Migraine sufferers who experienced nausea and headache during optokinetic stimulation were more likely to experience migraine-like attacks afterwards than migraine sufferers who did not develop nausea or headache during optokinetic stimulation. This association was not perfect – symptoms of motion sickness invariably resolved quickly after optokinetic stimulation in controls and only sometimes developed into a migraine-like attack in migraine sufferers. Nevertheless, the incidence of these attacks far exceeded the median daily incidence of headaches, implying that a short period of motion sickness sometimes triggered a prolonged attack of migraine.
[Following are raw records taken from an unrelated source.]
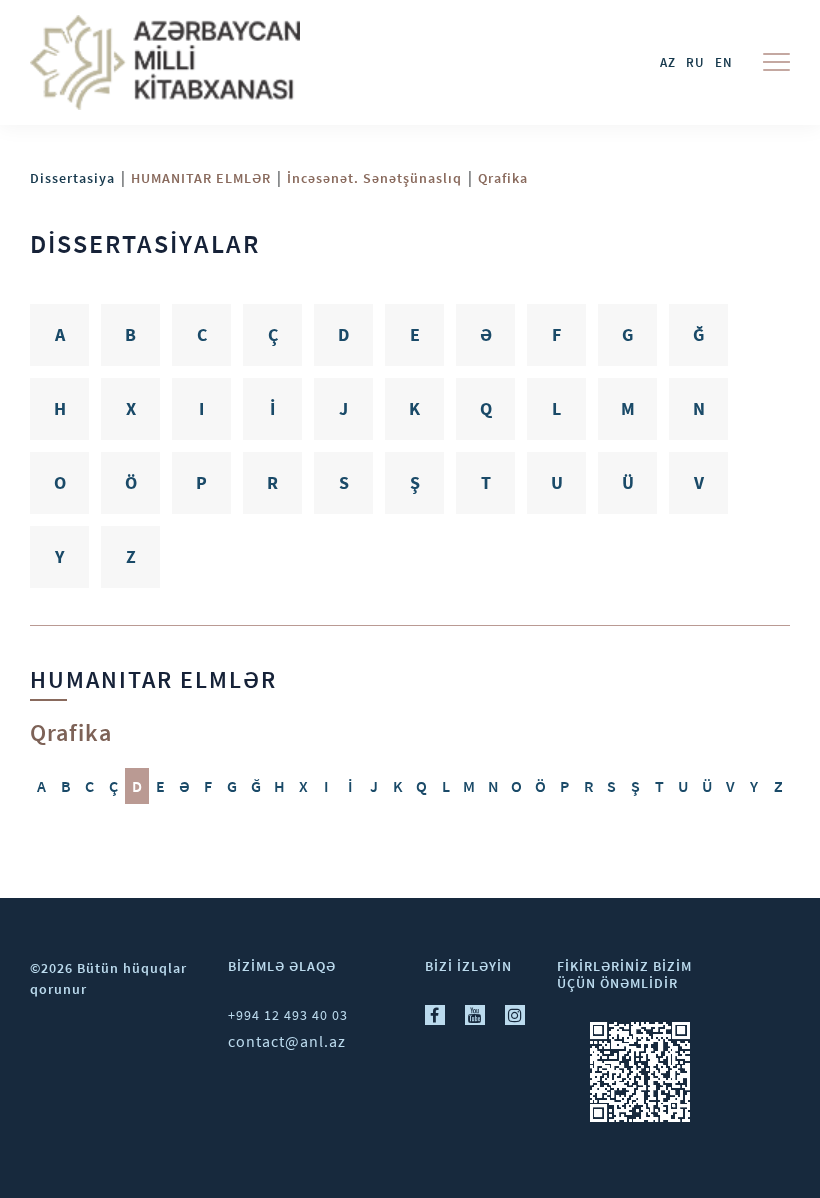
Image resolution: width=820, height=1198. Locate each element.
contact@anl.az (287, 1041)
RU (695, 62)
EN (724, 62)
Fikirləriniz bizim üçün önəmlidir (624, 974)
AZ (668, 62)
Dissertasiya (72, 178)
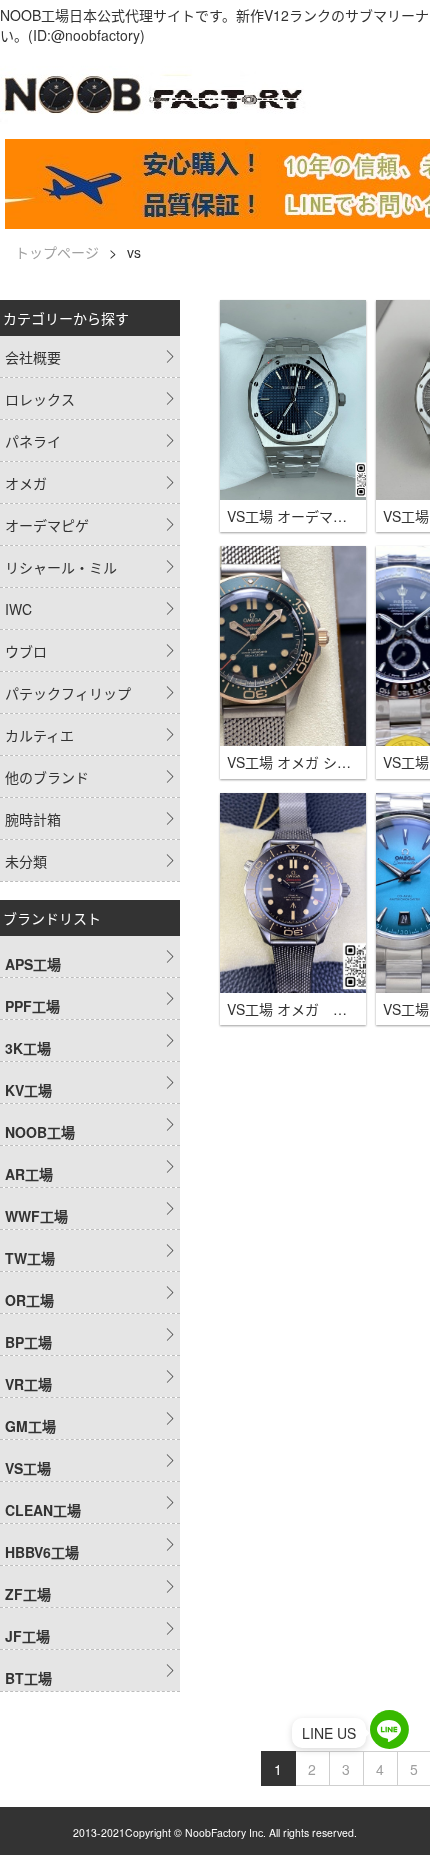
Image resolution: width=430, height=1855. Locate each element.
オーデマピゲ (47, 525)
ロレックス (40, 399)
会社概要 (33, 357)
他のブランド (47, 777)
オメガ (26, 483)
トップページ (57, 252)
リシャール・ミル (61, 567)
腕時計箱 (33, 819)
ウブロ (26, 651)
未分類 (26, 861)
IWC (18, 609)
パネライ (33, 441)
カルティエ (39, 735)
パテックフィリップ (68, 693)
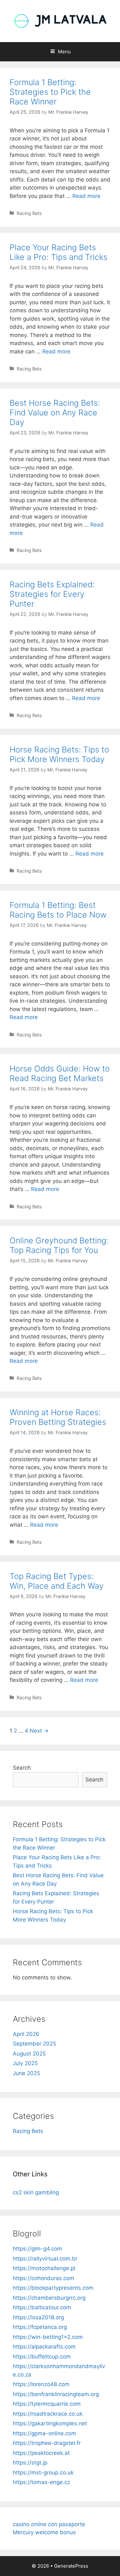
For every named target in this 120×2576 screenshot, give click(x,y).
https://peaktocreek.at (41, 2453)
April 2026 (26, 2034)
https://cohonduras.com (43, 2278)
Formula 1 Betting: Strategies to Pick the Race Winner (50, 91)
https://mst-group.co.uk (43, 2472)
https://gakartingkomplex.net (50, 2423)
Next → (39, 1731)
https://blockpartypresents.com (53, 2288)
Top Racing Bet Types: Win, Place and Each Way (57, 1581)
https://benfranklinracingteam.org (56, 2394)
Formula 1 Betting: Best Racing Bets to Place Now (58, 909)
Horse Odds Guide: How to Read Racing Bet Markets (60, 1073)
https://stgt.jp (30, 2462)
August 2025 (29, 2053)
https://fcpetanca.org (40, 2327)
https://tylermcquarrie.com (47, 2404)
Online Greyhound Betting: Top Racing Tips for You (59, 1245)
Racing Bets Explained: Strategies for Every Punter (52, 594)
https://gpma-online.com (44, 2433)
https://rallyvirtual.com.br (45, 2258)
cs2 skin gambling (36, 2192)
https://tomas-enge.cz (41, 2482)
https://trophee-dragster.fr (47, 2443)
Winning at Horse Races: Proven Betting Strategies (58, 1417)
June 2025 (26, 2073)
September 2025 (34, 2043)
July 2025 (25, 2063)
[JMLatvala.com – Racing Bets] (60, 20)
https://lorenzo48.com (41, 2384)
Painful stimulation of the temple during and after optokinetic stimulation boosted the incidence of migraine-like attacks, presumably because trigeminal nerve discharge enhanced the provocative effect of motion sickness on the migraine mechanism. In contrast, painful stimulation of the hand boosted the incidence of headaches without nausea but not of migraine-like attacks. It is interesting to note that nausea and headache increased during painful stimulation of the temple but not during painful stimulation of the hand (9, 20). These findings support the notion that trigeminal nerve discharge and nausea build upon each other in a positive loop, sometimes culminating in an attack of migraine. In contrast, painful stimulation of the hand before and during optokinetic stimulation boosted the incidence of non-migrainous attacks, possibly due to the stressful nature of the tasks. Painful stimulation of the hand during optokinetic stimulation might also have provoked a modulatory effect (e.g. stress-induced analgesia or diffuse noxious inhibitory controls) that inhibited the full expression of migrainous symptoms.

In conclusion, the findings indicate that motion sickness and head pain increase susceptibility to migraine-like attacks in migraine sufferers but not controls, presumably because the provocation threshold for migrainous symptoms is lower in migraine sufferers than in controls. The findings also support the notion that symptoms of migraine build upon each other in a vicious circle. If so, targeting multiple symptoms (e.g. headache, gastrointestinal complaints, and disturbances of the special senses) should be more effective than targeting individual symptoms, both for preventing and treating attacks of migraine.